Выбранный отрывок:
★ ★ ★ ★ ★ ★ ★
Между тем в его стихах идеологические и языковые клише советского времени вышучивались вполне всерьез (позволим себе такой оксюморон). Молодые люди «оттепельного» поколения оставались советскими людьми, но им уже открылись трагедия поколения отцов и двусмысленный разлад между словом и делом, нараставший во второй половине советской эпохи и приведший в конце концов к распаду Советского Союза. Эта двусмысленность провоцировала иронию и эпатаж. Наталия Рязанцева, известный сценарист, первая жена Шпаликова (брак был студенческим и быстро распался; юные муж и жена напоминали сами себе не столько супругов, сколько друзей-единомышленников, а для семейной жизни этого оказалось мало), вспоминает: «Слова „стёб“ тогда не было, но сам стёб был». Так она характеризует поведение Гены (его и тогда, и позже все называли Геной; солидное имя Геннадий, не говоря уже об отчестве, с ним не вязалось), всегда готового к какой-то экстравагантной выходке. То в Доме кино снимет со стены понравившуюся ему картину и спокойно понесет ее к выходу (и, конечно, будет тут же остановлен бдительным вахтером). То выбросит за окно непонравившуюся ему книгу – чужую, между прочим. То покажет друзьям «автограф» Льва Толстого Геннадию Шпаликову, самим же Шпаликовым, конечно, и сочиненный. То, будучи совершенно «невыездным», куда как правдоподобно расскажет им о фантастической поездке в Италию на кинофестиваль, где он запросто болтал и выпивал со всеми звездами. Так проявляла себя его поэтическая натура в жизни. Но она проявляла себя и в его стихах. И в песнях.
★ ★ ★ ★ ★ ★ ★
[Строки данных]

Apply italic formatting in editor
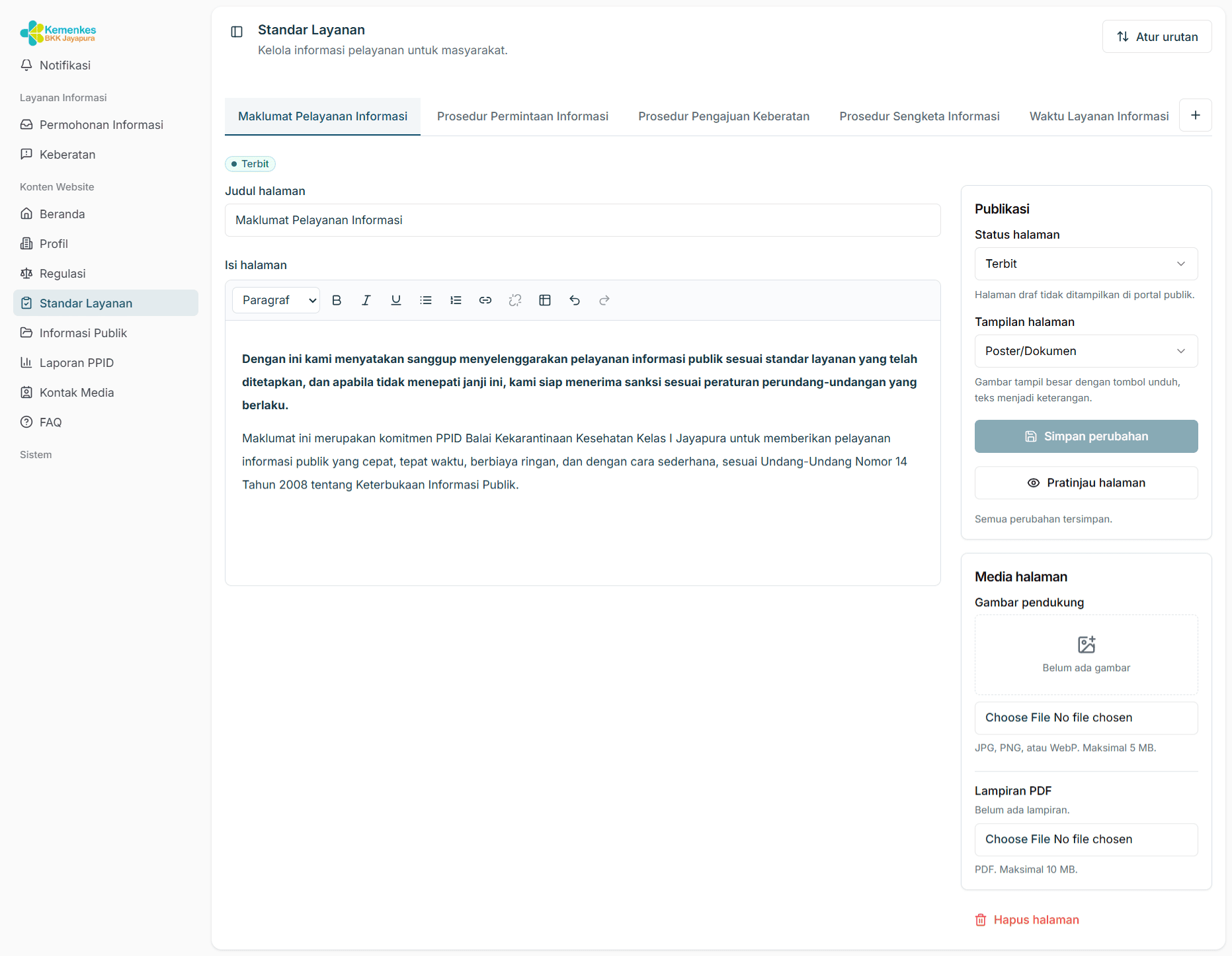 point(366,300)
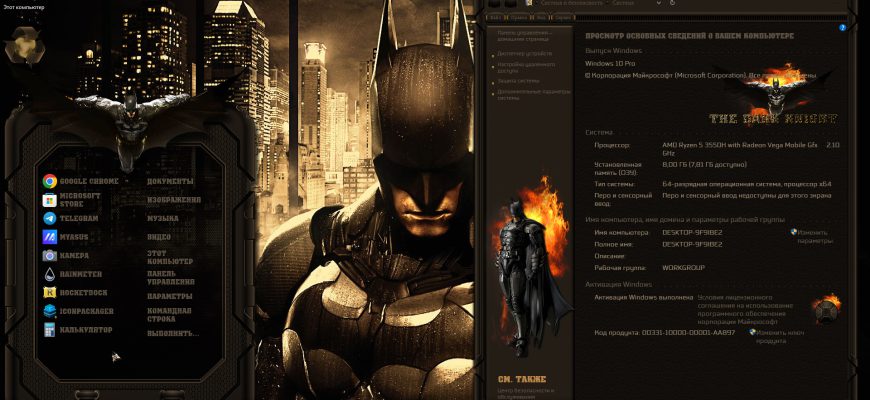Open Диспетчер устройств in the sidebar
The height and width of the screenshot is (400, 870).
click(524, 54)
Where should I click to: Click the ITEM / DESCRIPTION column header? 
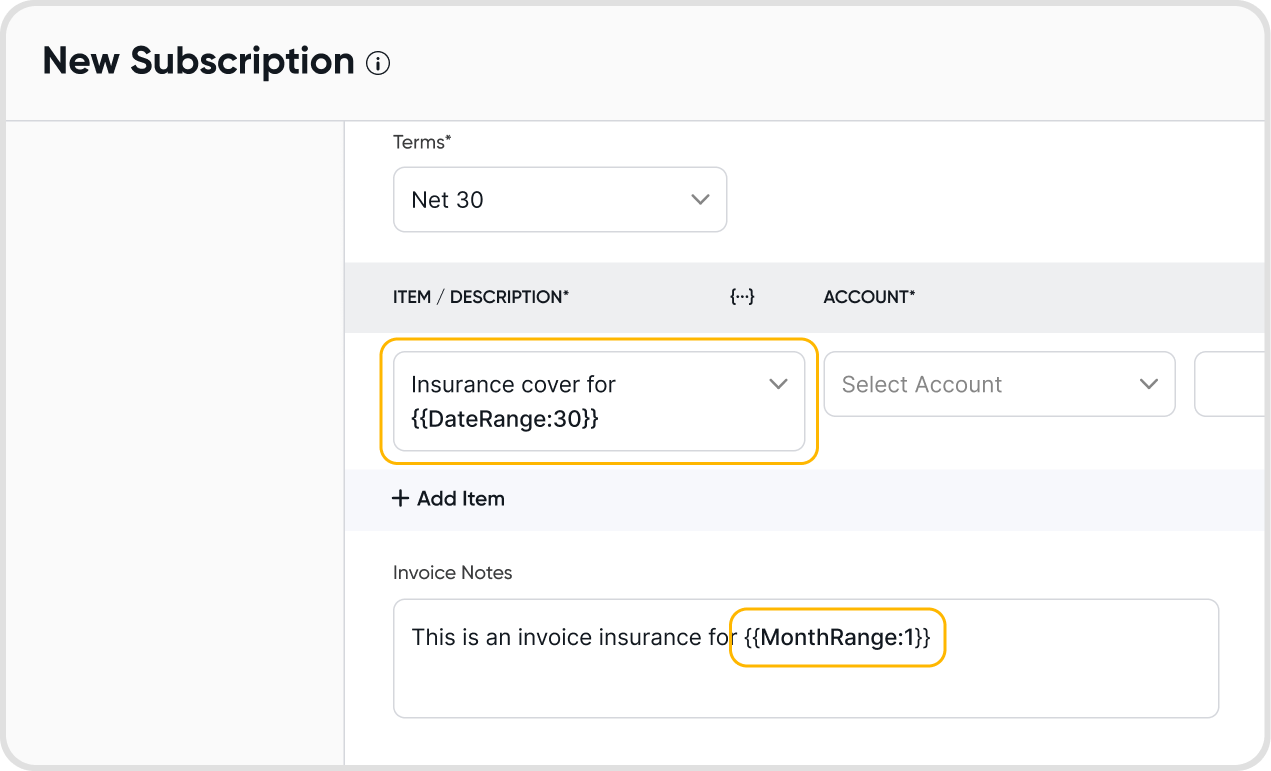tap(481, 297)
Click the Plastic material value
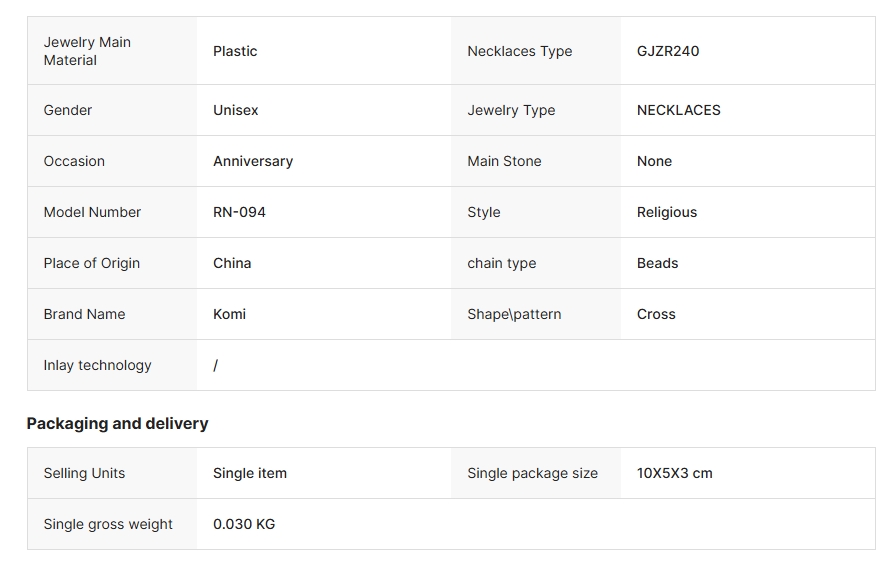The width and height of the screenshot is (878, 566). click(235, 51)
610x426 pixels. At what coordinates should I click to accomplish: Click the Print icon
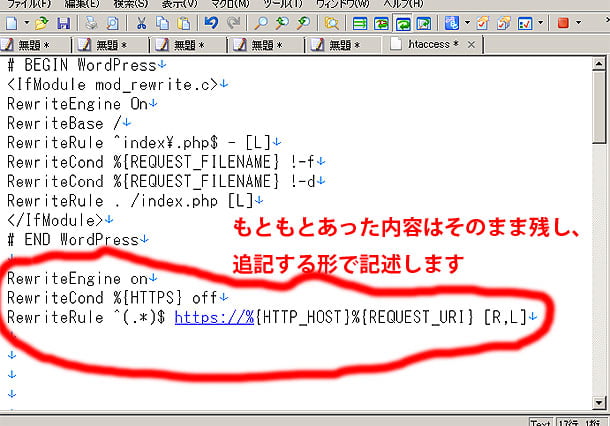coord(91,22)

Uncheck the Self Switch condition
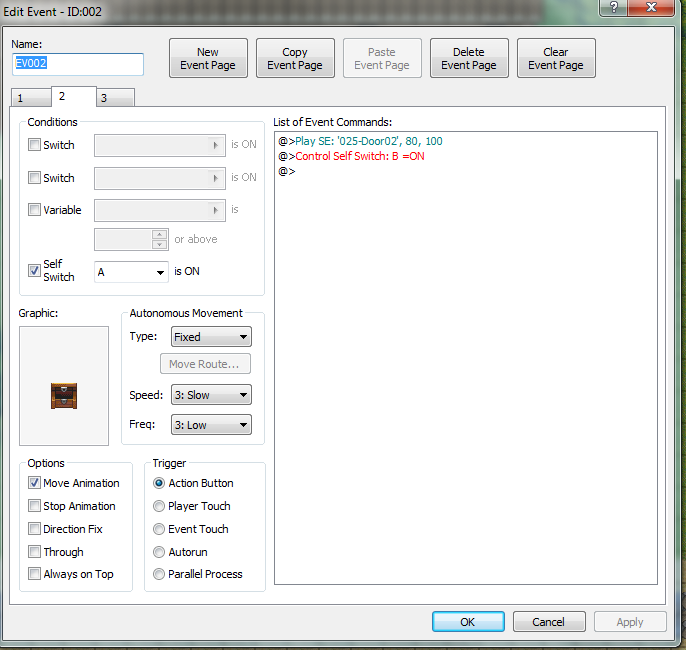tap(34, 270)
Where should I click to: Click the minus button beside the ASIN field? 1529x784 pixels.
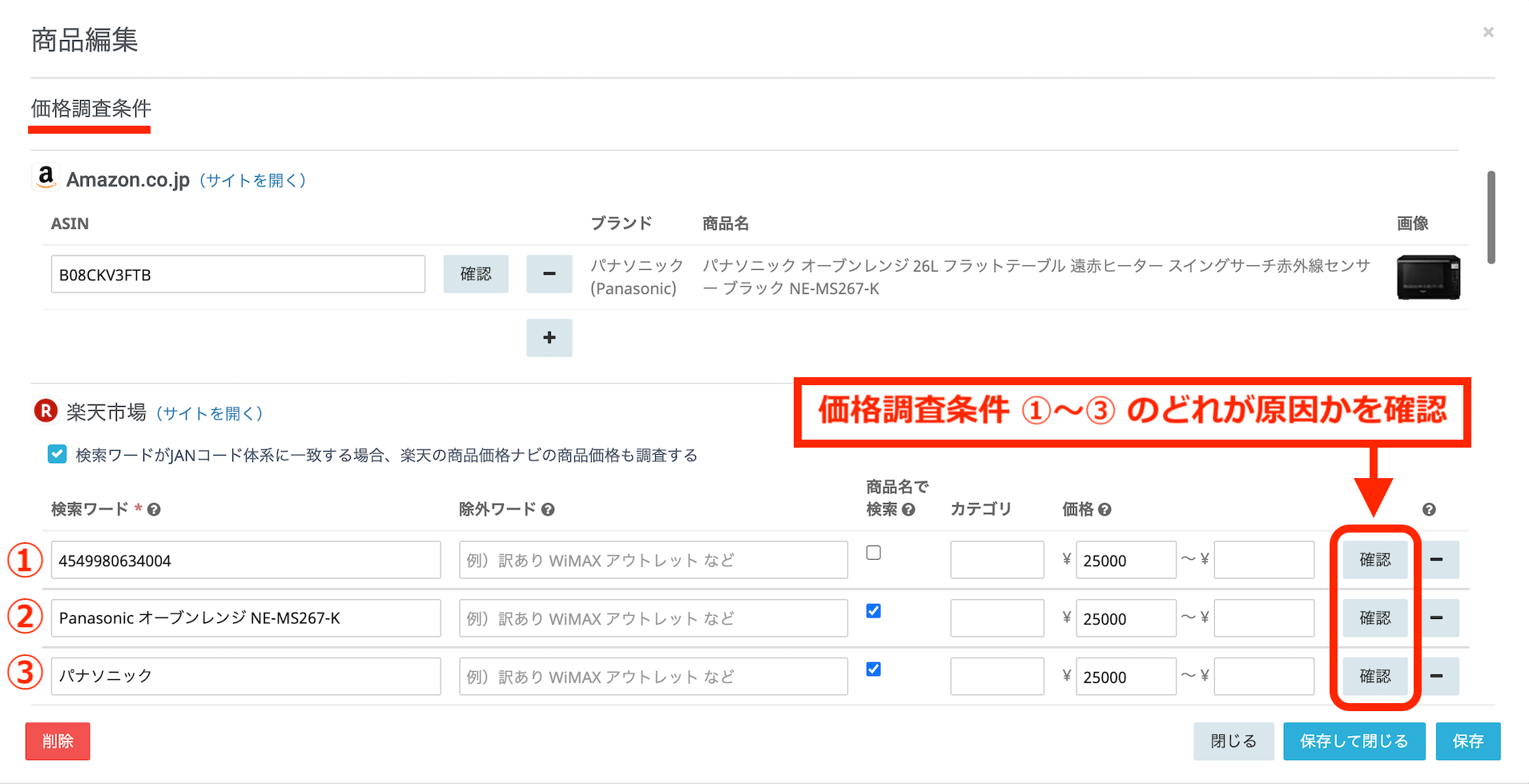[549, 274]
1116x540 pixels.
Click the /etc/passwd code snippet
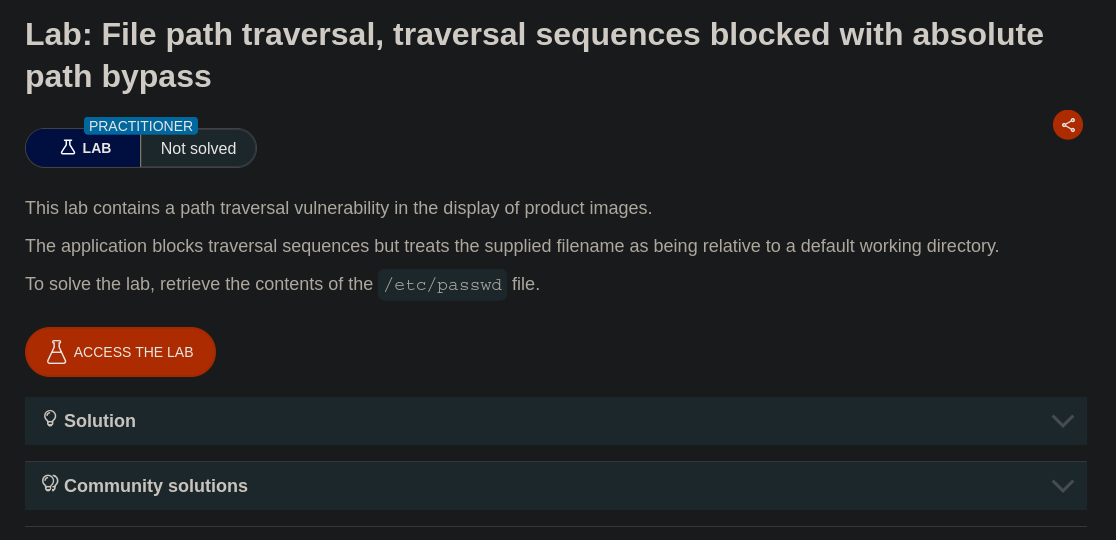(443, 285)
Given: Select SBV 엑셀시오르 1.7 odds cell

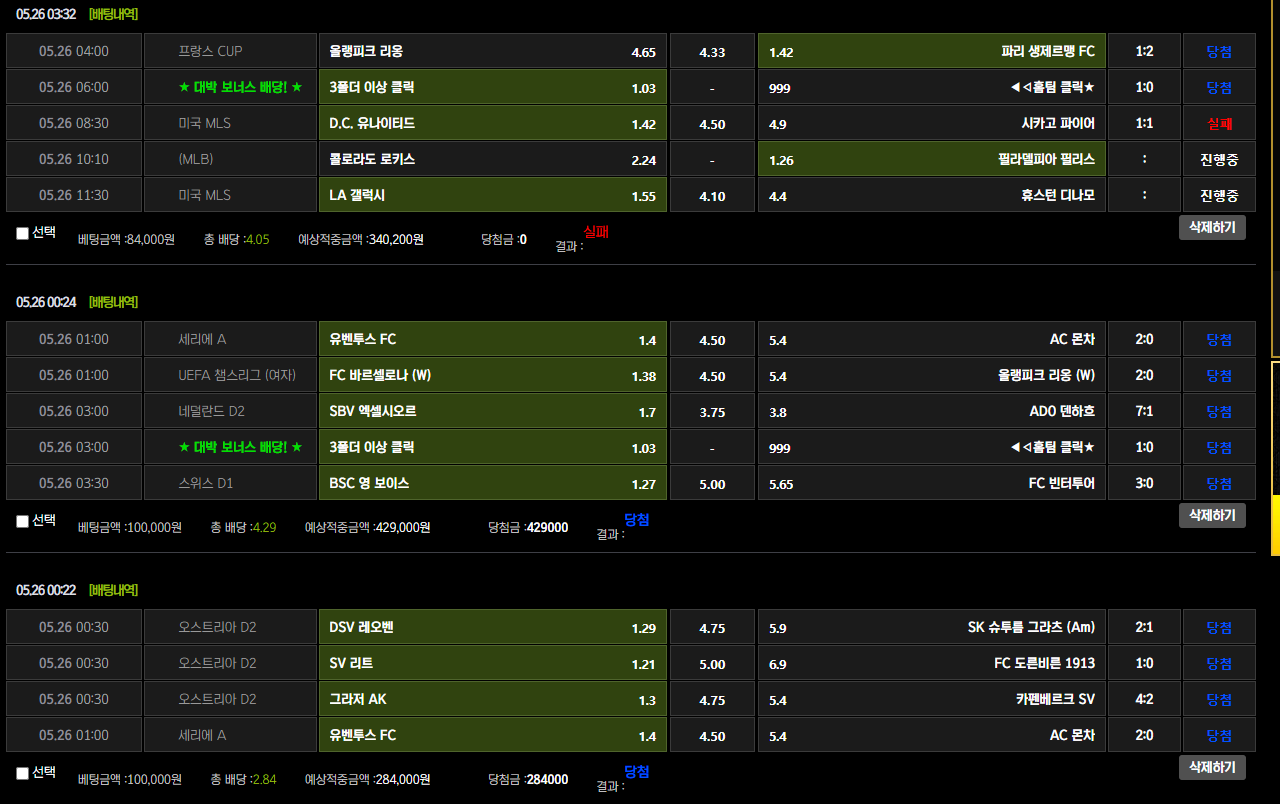Looking at the screenshot, I should 492,411.
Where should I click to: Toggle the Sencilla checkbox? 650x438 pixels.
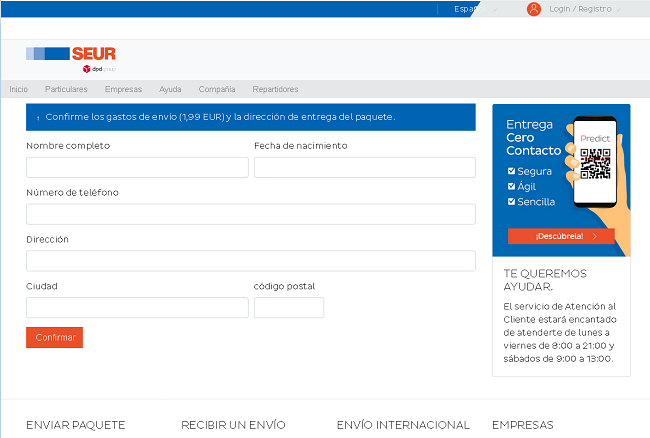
★ ★ ★ ★ ★ ★ ★
Поставленная задача 1:
Отредактируй листинг: выпиши заново его часть, которая начинается со строки, содержащей «610x426 pixels. At», и идёт до конца листинга, заменив «pixels» на «px» и больше ничего не меняя. Картинки в ответ не включай.
Поставленная задача 2:
Продолжи отрывок о Геннадии Шпаликове с места, следующего за его последним предложением.
Отрывок и листинг никак не связаны друг с другом.

Ответ 1:
610x426 px. At what coordinates should I click to accomplish: Click the Print icon
coord(91,22)

Uncheck the Self Switch condition
tap(34, 270)
Where should I click to: Click the minus button beside the ASIN field? 1529x784 px.
[549, 274]
1116x540 px.
Click the /etc/passwd code snippet
(443, 285)
Given: Select SBV 엑셀시오르 1.7 odds cell

Looking at the screenshot, I should 492,411.
Where should I click to: Toggle the Sencilla checkbox? 650x438 px.

Ответ 2:
Шпаликов оказался не просто поэтом, но поэтом поющим, одним из первопроходцев (как бы он пошутил над этим пафосным словом) авторской песни, возникшей в середине 50-х годов. Анчаров, Визбор, Окуджава, Городницкий – вот первые барды, творившие поначалу независимо друг от друга: до поры до времени, до появления первых бытовых (катушечных) магнитофонов, они друг друга не слышали. В начале 60-х бесцензурные, зачастую острые авторские песни, не всегда зная имена авторов, распевала уже чуть ли не вся молодая интеллигенция. Песенной волне поддался и Шпаликов, оставивший после себя на фонограммах десяток таких песен. Судя по воспоминаниям друзей, в реальности песен у него было больше. Гена пел их в компаниях под собственный бесхитростный – честнее сказать, элементарный – гитарный аккомпанемент, пел монотонным, как будто напрочь лишенным эмоциональной выразительности голосом. И в этом уже был стёб.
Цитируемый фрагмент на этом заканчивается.